Dès l'introduction, l'auteur nous précise que certains mots peuvent être polysémiques (nommant des actes jugés, aujourd'hui, fort éloignés les uns des autres) et qu'il est impératif pour lire les textes cités de s'affranchir de leurs acceptations récentes forgées après Auschwitz. Un exemple frappant en est le mot « exterminer » présent dans le titre de son livre.

Le livre est accablant sur les méthodes employées par l'armée française dans les territoires algériens et sur les justifications développées par les hommes politiques.

Il est éprouvant de lire la description des enfumades, des massacres de prisonniers, des razzias, des destructions de village ; entendre et ressentir les mots de « hordes arabes », « races inférieures », « vies sans valeur », découvrir et penser les développements de notion comme « espace vital » et de « responsabilité collective », de suivre les spoliations légales, le code de l'indigénat et l'internement administratif.

Olivier le Cour Grandmaison ordonne les actions, les forces matérielles et les idées sous-jacentes en faisant ressortir les logiques propres et totalisantes de l'action coloniale.

Comment ne pas penser ces temps oubliés et cachés, à l'aune de temps plus modernes, plus proches, plus commémorés ?

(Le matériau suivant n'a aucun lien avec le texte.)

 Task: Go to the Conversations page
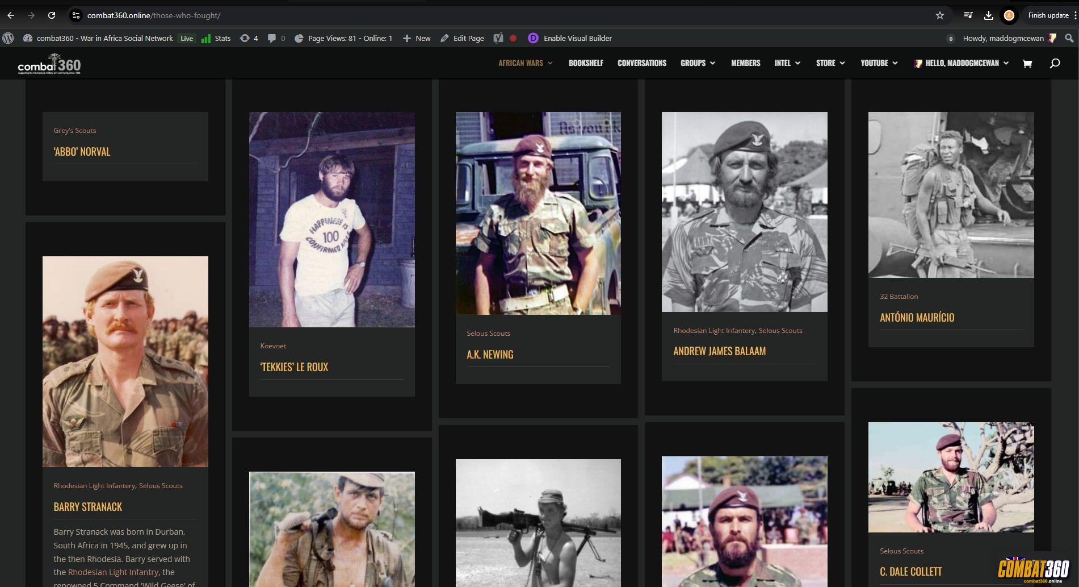(641, 63)
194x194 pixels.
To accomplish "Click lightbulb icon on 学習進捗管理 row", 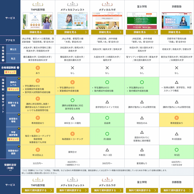I will (x=18, y=129).
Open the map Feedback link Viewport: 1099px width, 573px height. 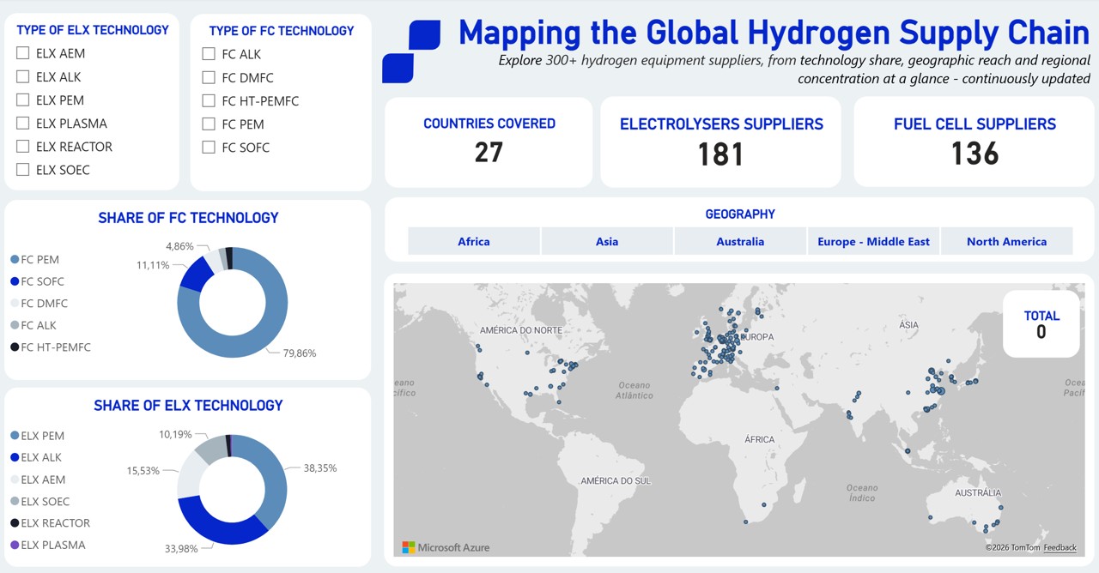1060,547
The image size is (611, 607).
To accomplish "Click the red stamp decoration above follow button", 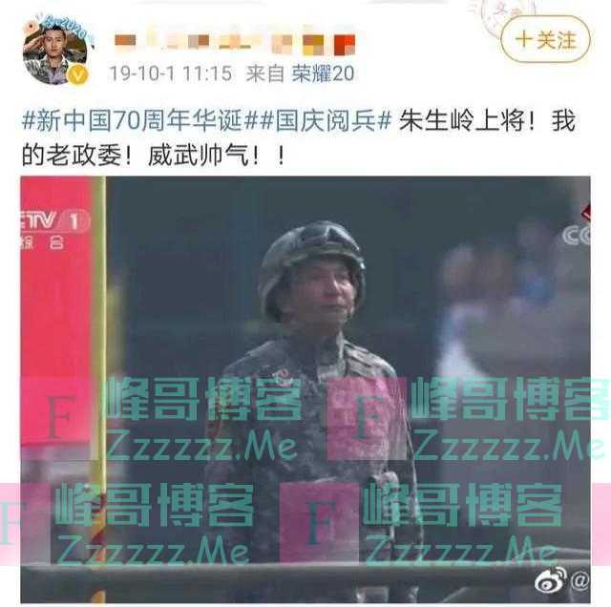I will coord(507,13).
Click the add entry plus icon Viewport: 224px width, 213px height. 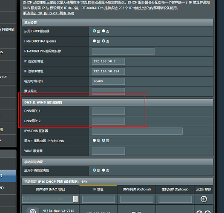pyautogui.click(x=204, y=199)
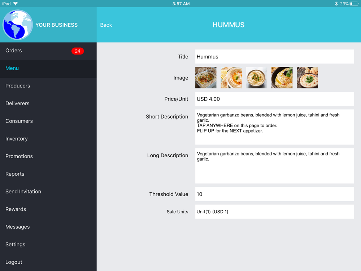Tap the battery icon in status bar
This screenshot has width=361, height=271.
[354, 4]
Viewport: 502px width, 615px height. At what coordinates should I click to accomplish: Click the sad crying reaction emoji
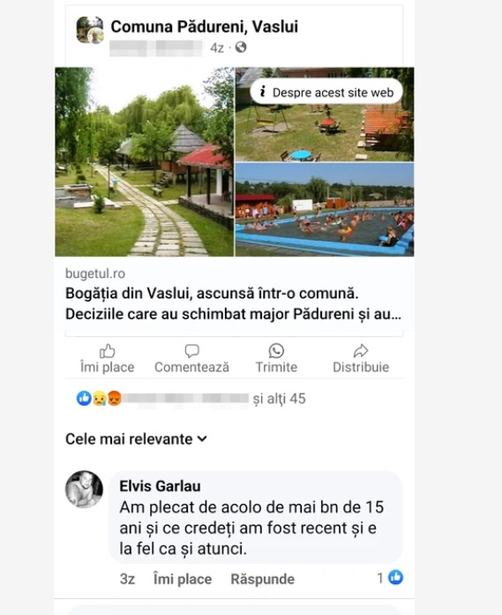coord(99,398)
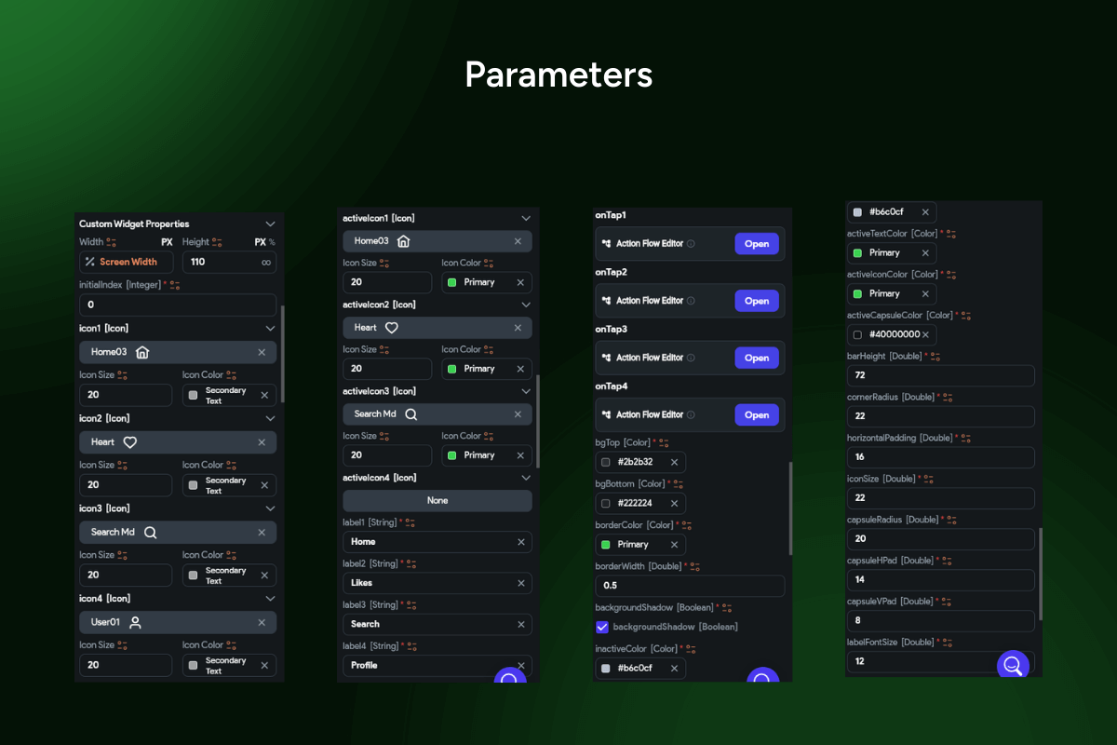Click the None button under activeIcon4
Image resolution: width=1117 pixels, height=745 pixels.
437,500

A de multiples reprises, la narration sera soutenue par des remarques méthodologiques précises, pour permettre à l'historien-philosophe, et à nous lectrices ou lecteurs, de parcourir d'autres lieux et époques. Ces allers et retours, éclairent des liens, des ressemblances, de possibles projections ou extensions, d'un regard pertinent comme sur « le statut des juifs sous Vichy » ou sur « les camps d'extermination » sans en nier les différences fondamentales et leur objet irréductible à la violence coloniale.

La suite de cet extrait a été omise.